# To do
Reproduce without any change the material from the line containing "This screenshot has width=1329, height=826." through the end of the material, both ends included.

# Input records
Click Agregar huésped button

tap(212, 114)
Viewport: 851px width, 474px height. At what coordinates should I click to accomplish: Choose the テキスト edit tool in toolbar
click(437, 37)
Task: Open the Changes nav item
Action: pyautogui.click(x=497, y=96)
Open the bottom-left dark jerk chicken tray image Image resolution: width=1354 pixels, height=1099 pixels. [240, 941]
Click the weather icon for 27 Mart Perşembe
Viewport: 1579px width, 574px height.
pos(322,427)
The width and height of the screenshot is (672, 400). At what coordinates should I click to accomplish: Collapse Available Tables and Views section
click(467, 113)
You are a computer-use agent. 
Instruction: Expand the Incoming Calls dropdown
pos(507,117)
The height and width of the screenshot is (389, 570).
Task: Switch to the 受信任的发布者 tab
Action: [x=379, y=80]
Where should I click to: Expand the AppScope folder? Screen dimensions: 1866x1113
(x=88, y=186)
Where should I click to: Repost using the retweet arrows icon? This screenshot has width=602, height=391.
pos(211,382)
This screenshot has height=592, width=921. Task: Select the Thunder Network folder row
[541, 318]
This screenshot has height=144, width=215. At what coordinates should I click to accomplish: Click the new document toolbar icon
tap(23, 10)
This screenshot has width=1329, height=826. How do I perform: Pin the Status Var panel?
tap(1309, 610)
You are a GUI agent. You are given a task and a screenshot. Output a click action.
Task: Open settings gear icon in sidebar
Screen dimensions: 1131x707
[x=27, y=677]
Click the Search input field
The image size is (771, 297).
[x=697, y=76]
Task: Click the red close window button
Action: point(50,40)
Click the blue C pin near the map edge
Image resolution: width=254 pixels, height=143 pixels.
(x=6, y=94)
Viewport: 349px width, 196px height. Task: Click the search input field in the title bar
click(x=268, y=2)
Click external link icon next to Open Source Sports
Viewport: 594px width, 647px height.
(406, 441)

# Finished exercise
This screenshot has width=1329, height=826. How do I perform: Pin the Status Var panel?
tap(1309, 610)
You are a GUI agent. You are given a task and a screenshot. Output a click action.
Task: Open settings gear icon in sidebar
Screen dimensions: 1131x707
[x=27, y=677]
Click the Search input field
The image size is (771, 297).
[x=697, y=76]
Task: Click the red close window button
Action: point(50,40)
Click the blue C pin near the map edge
Image resolution: width=254 pixels, height=143 pixels.
(x=6, y=94)
Viewport: 349px width, 196px height. Task: Click the search input field in the title bar
click(x=268, y=2)
Click external link icon next to Open Source Sports
Viewport: 594px width, 647px height.
(406, 441)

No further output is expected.